Considered the United States’ next great rocket, it’s 200-foot tall frame will be capable of lifting 130 metric tons into space. The $7 billion rocket will take up to four years to make, and is planned for its first launch in 2018.
“This rocket is a game changer in terms of deep space exploration and will launch NASA astronauts to investigate asteroids and explore the surface of Mars while opening new possibilities for science missions, as well,” said NASA Administrator Charles Bolden during a ribbon-cutting ceremony for the welder last Friday.
The Vertical Assembly Center is integral in creating the Space Launch System, as it will its parts to complete the ship’s tanks and dry structure assemblies. Created by using a friction-stir-wield process, the rings connect and provide increased stiffness between domes (the head of the ship), and barrels (which will hold cryogenic liquid oxygen and liquid hydrogen to feed the launch rocket’s four giant engines). These elements make up the core stages, which constitute the five major structures: the forward skirt, a liquid oxygen tank, an intertank, liquid hydrogen tank and the stage’s engine section.
Boeing recently won a bid along with Elon Musk’s SpaceX to create NASA’s space taxis for astronauts traveling to the International Space Station. It is the prime contractor of the core stages for the Space Launch System.
Engineers have already completed welding the rings for the first Space Launch System flight since the Vertical Assembly Centrer was commissioned before its public announcement last week. Ten barrels have also been welded for the rocket’s core stage using the device.

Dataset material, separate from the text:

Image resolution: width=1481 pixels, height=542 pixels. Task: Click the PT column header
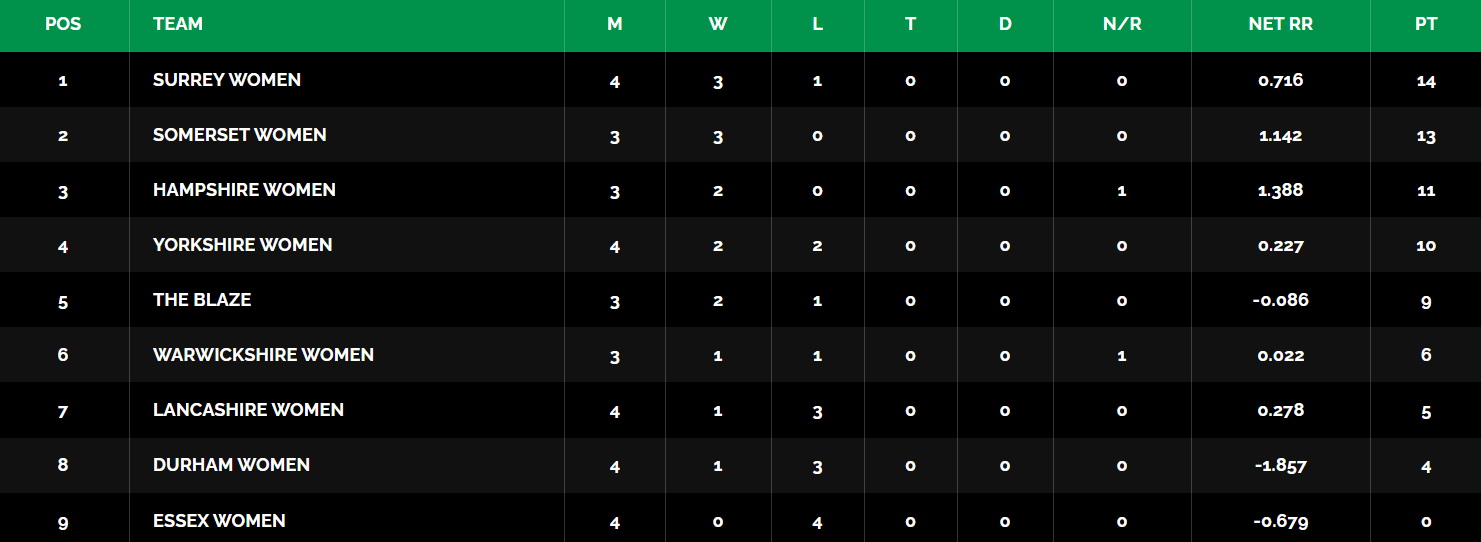click(x=1426, y=24)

For its first test flight, the rocket is expected to deliver an uncrewed Orion spacecraft beyond low-Earth orbit. The Orion capsule is designed to take a crew of astronauts to deep space destinations like Mars or an asteroid towed into orbit around the moon. Orion will launch on its first test flight aboard a United Launch Alliance Delta 4 Heavy rocket in December. The capsule is currently being assembled in Florida.